We should be grateful therefore, that Article 11 of the VAT Directive foresees an alternative measure for managing VAT costs, which could arise in respect of intra-group transactions; namely, the VAT unity regime. The basic principle of a VAT unity is that a number of legally independent entities which are closely linked from an economic, operational and organizational viewpoint could be considered to form a single taxable person, meaning that all intra-group transactions fall outside the scope of VAT.
Whilst this measure broadly seeks to obtain the same outcome as the IGP regime, i.e., to enable the sharing of costs between a group of entities without resulting in additional VAT costs, there are a number of differences in scope and application between the IGP exemption and the VAT unity regime.
The first of these differences is the scope of activities the members of a VAT unity may undertake. VAT unity members can operate in any sector, undertaking any type of activity, whereas, further to these recent CJEU rulings, activities of the members of an IGP must be in the public interest. Another difference is that members of a VAT unity must be established in the same member state, while it was possible for members established in different member states to set up an IGP (even if, as mentioned above, the Court did not answer this question). A last important difference is that the VAT unity regime, unlike the IGP regime, is not limited to services “directly necessary” to the activities of the members but includes all supply of goods and services between the members.
In conclusion, the decisions of the CJEU came as a surprise to the professionals and the financial sector who have used the IGP regime since the introduction of the sixth Directive in 1977. The financial outcome is difficult to evaluate at the EU level. However, it is worth mentioning that the impact for the French insurance and financial sectors is estimated to be 2 billion euros, or 13 percent of the VAT supported by these sectors (“ Banquiers et assureurs aux prises avec leur régime de TVA,” Sharon Wajsbrot, Les Echos, October 5, 2017).
In view of the IGP regime being rendered essentially inapplicable for the financial sector, the need to establish a VAT unity regime has become inescapable for member states, such as France or Luxembourg, that have not yet implemented this regime (at December 31, 2017, 17 member states had implemented it). Such a regime should be adopted as soon as possible to minimize the damage to taxable persons who will now face a compounding VAT charge as a result of the elimination of their IGP arrangements.
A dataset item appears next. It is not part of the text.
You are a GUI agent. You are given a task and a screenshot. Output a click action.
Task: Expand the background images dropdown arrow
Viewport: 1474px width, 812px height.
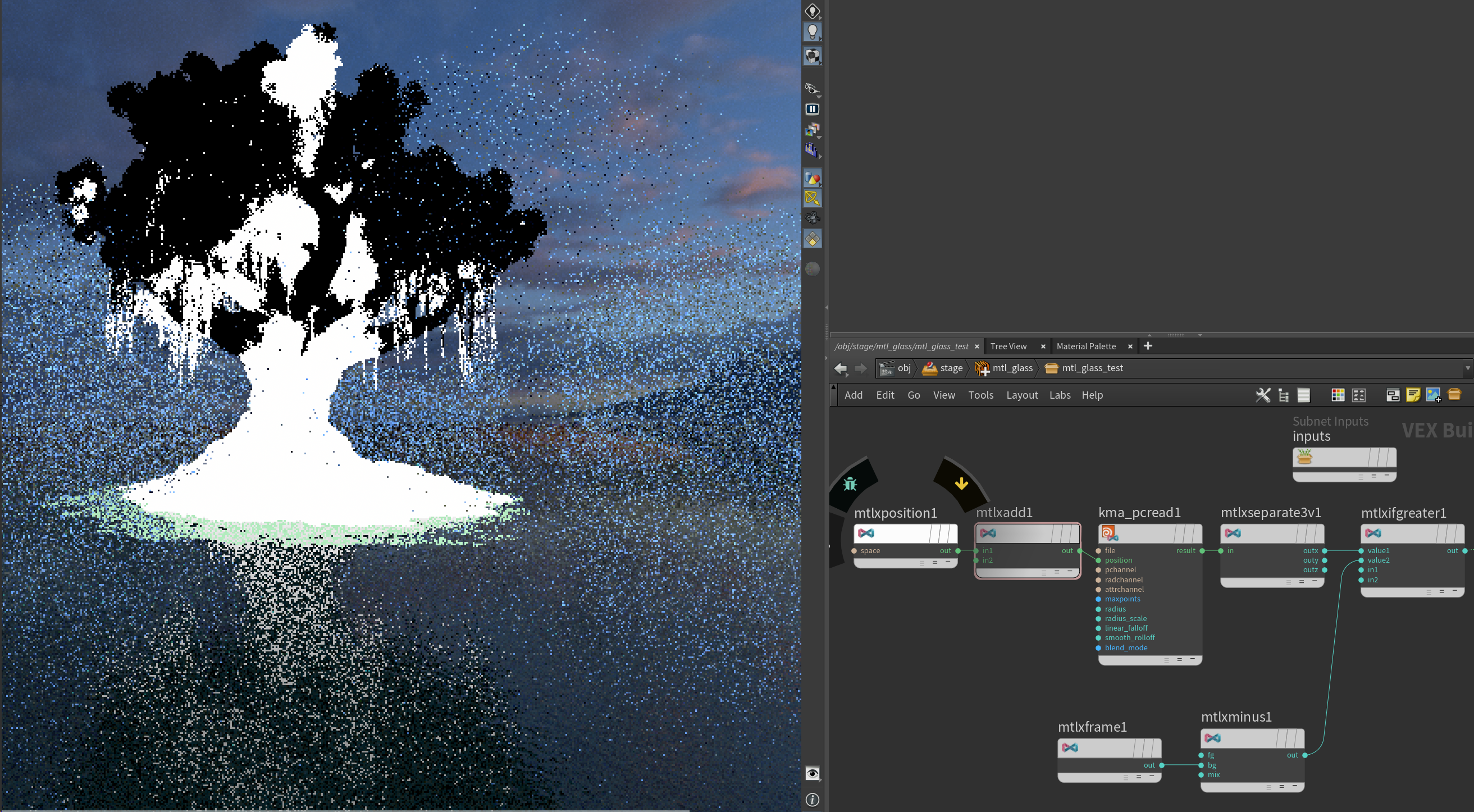[x=819, y=138]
Another alternative would be to change the VAT Directive to make the exemption also available for the insurance and financial sectors. However, as with any change of the Directive, this implies the unanimous agreement of the member states including Germany, which, before the decisions of the CJEU, had an even more restrictive interpretation of the scope of the exemption. Taking into account its efforts to make the IGP exemption efficient, the Commission would more than likely support such initiative and so would member states where the IGP exemption was commonly used: however, it would without any doubt be a long process.